Cabalgamos sin descanso hasta que llegamos a la puerta del doctor Livesey. La fachada de la casa estaba a oscuras.
El señor Dance me indicó que desmontase y llamara, y Dogger me cedió su estribo para hacerlo. Una criada nos abrió la puerta.
-¿Está el doctor Livesey? -pregunté.
Me respondió que el doctor había estado durante toda la tarde, pero que en aquel momento se encontraba en la mansión del squire, porque estaba invitado a cenar y pasar la velada con él.
-Bien, pues vamos allá, muchachos -dijo el señor Dance. Como esta vez la distancia era más corta, ni siquiera monté, sino que fui corriendo asido al estribo de Dogger hasta las puertas del parque, y después, por la larga avenida de árboles, cubierta entonces de hojas y que la luz de la luna iluminaba, al final de la cual se perfilaba la blanca línea de edificaciones que componían la mansión, rodeada por inmensos jardines de centenarios árboles. El señor Dance desmontó y sin dilación fuimos admitidos en la casa. Un criado nos condujo por una galería alfombrada hasta un amplio salón, cuyas paredes estaban todas cubiertas por estanterías con libros rematadas por esculturas. Allí se encontraban el squire y el doctor Livesey, sentados ante un maravilloso fuego de chimenea y fumando sus pipas.
Yo nunca había visto tan de cerca al squire. Era un hombre muy alto, de más de seis pies, y bien proporcionado; su rostro era enormemente expresivo, y su piel, curtida y algo enrojecida, supongo que por sus largos viales; las cejas eran muy negras y espesas y, al moverlas, le daban un aire de cierta fiereza.
-Pase usted, señor Dance -dijo con mucha ceremonia y no sin condescendencia.
-Buenas noches, Dance -añadió el doctor con una inclinación de cabeza-. Buenas noches, Jim. ¿Qué buen viento os trae por aquí?
El superintendente, muy envarado, contó lo ocurrido como quien recita una lección; y era digno de ver cómo los dos caballeros lo escuchaban con la máxima atención, intercambiándose miradas, tanto que hasta se olvidaron de fumar, absortos y asombrados por el relato.

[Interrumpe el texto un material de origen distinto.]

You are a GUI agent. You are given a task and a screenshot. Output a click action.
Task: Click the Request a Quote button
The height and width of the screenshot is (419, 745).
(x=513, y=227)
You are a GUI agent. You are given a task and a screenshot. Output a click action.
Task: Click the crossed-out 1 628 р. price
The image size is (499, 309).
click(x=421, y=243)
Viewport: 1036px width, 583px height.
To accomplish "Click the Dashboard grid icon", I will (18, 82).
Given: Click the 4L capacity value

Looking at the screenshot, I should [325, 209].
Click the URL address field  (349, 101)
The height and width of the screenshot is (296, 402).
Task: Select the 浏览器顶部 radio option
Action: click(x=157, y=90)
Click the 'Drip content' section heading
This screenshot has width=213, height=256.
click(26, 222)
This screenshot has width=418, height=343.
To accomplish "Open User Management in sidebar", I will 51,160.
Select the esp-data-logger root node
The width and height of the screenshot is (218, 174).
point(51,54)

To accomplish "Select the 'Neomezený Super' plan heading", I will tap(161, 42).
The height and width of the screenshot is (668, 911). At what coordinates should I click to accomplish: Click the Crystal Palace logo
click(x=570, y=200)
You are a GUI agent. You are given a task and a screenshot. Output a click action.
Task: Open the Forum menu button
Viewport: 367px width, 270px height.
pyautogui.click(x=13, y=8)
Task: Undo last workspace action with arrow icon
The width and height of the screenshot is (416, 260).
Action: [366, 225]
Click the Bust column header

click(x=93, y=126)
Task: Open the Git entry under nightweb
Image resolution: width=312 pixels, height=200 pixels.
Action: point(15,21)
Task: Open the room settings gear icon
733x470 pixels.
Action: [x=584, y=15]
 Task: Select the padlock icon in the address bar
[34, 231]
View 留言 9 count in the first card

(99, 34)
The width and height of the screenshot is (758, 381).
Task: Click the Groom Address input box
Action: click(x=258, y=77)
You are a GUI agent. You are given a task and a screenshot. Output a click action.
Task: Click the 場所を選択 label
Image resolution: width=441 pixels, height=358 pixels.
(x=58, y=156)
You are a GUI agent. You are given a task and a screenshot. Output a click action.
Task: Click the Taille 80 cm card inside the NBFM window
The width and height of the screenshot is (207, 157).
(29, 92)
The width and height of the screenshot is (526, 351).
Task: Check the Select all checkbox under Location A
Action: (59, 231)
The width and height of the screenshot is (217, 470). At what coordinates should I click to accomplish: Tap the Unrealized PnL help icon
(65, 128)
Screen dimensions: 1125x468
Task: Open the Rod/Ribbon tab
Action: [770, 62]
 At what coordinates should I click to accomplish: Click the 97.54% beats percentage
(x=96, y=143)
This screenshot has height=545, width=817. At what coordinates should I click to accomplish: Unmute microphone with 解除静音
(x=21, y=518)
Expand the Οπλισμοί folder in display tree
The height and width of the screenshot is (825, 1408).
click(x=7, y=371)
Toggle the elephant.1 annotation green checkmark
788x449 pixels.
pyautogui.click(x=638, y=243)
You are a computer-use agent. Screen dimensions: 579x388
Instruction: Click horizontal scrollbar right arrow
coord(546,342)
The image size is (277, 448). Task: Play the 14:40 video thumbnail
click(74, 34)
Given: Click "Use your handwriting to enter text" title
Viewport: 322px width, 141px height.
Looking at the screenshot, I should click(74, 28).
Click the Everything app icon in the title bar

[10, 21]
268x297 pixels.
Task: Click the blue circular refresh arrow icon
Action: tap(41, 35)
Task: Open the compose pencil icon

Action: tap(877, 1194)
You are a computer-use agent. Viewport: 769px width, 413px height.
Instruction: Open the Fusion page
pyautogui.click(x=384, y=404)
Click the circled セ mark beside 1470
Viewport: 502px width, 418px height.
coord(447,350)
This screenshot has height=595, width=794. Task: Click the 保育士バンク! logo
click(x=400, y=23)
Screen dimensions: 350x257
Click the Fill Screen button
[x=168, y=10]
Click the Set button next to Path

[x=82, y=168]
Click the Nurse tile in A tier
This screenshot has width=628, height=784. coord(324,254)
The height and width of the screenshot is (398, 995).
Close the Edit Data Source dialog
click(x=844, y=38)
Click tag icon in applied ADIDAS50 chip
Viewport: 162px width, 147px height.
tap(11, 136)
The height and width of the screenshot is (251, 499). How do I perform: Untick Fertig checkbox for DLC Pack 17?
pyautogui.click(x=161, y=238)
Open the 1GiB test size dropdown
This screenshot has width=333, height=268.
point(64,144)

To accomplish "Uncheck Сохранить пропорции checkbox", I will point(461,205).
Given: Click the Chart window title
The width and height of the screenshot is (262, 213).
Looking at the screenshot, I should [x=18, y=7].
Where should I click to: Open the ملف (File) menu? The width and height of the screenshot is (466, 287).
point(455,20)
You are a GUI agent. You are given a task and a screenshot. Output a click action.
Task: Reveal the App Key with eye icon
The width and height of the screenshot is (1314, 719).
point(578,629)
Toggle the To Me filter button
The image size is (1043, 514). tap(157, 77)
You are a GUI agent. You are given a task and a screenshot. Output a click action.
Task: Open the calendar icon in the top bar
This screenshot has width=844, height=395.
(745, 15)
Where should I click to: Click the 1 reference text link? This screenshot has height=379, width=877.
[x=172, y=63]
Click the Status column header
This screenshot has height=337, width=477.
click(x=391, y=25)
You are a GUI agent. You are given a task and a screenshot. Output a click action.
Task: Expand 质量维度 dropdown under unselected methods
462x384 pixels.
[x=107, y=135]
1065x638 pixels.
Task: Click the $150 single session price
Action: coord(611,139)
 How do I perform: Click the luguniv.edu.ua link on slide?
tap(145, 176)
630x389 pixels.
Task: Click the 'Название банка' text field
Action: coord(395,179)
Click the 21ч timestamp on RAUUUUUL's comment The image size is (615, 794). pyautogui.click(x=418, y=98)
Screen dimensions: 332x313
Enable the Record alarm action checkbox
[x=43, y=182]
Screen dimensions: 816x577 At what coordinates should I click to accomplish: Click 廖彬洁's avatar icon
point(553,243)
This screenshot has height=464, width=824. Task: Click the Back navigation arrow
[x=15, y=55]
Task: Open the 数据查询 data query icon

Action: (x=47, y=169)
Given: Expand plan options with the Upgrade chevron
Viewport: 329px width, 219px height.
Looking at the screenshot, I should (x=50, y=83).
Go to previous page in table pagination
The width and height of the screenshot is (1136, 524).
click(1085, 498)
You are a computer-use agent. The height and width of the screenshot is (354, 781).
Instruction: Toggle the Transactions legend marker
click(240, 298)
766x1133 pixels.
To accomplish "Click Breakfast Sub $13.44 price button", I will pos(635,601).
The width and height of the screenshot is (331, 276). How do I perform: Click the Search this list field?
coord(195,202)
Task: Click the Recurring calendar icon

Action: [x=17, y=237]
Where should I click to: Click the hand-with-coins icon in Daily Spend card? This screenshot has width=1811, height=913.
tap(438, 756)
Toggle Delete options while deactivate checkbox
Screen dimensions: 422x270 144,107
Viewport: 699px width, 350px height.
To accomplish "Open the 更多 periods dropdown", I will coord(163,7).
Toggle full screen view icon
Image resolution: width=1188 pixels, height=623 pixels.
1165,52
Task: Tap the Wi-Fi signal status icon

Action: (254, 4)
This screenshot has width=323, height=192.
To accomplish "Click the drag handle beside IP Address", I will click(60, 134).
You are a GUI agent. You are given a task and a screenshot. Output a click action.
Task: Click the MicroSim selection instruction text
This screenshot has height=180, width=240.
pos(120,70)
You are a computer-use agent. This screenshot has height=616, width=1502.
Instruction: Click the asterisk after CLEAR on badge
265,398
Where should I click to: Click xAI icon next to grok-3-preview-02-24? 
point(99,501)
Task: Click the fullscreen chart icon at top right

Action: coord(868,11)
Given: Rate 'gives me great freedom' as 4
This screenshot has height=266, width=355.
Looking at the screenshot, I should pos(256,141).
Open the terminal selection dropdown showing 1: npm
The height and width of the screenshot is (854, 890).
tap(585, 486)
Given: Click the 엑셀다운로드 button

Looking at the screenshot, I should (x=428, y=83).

Cuando supieron cómo mi madre se había atrevido a regresar a la hostería, el doctor Livesey no pudo reprimir una exclamación:
-¡Bravo! -dijo con un gesto tan impulsivo, que quebró su larga pipa contra la parrilla de la chimenea.
Antes de que terminase el superintendente su narración, el señor Trelawney -pues ése, como se recordará, era el nombre del squire- se levantó de su butaca y empezó a recorrer el salón a grandes zancadas, mientras el doctor, como para oír mejor, se había despojado de la empolvada peluca; y por cierto que resultaba sorprendente verlo con su auténtico pelo, negrísimo y cortado al rape.
Por fin el señor Dance terminó su explicación.
-Señor Dance -dijo el squire-, es usted un hombre de provecho. Y en cuanto a la muerte de ese vil y desalmado forajido, lo considero un acto virtuoso como el aplastar una cucaracha. En cuanto a este mozo, Hawkins, es una verdadera joya. Por favor, Hawkins, ¿quieres tirar de la campanilla? El señor Dance tomará un trago de cerveza.
-¿Así, Jim -dijo el doctor-, que tú tienes lo que esos pillos andaban buscando?
-Aquí está, señor-dije, y le entregué el paquete envuelto en hule.
El doctor lo miró por todos lados, temblándole los dedos por la impaciencia de abrirlo; pero, en vez de hacerlo, se lo guardó tranquilamente en el bolsillo de su casaca.
-Señor Trelawney -dijo-, no debemos distraer al señor Dance por más tiempo de sus obligaciones; el servicio de Su Majestad no descansa. Pero sugeriría que Jim Hawkins se quedara a dormir en mi casa, y, con vuestro permiso, propongo, bien se lo ha ganado, que traigan el pastel de fiambre y que reponga fuerzas.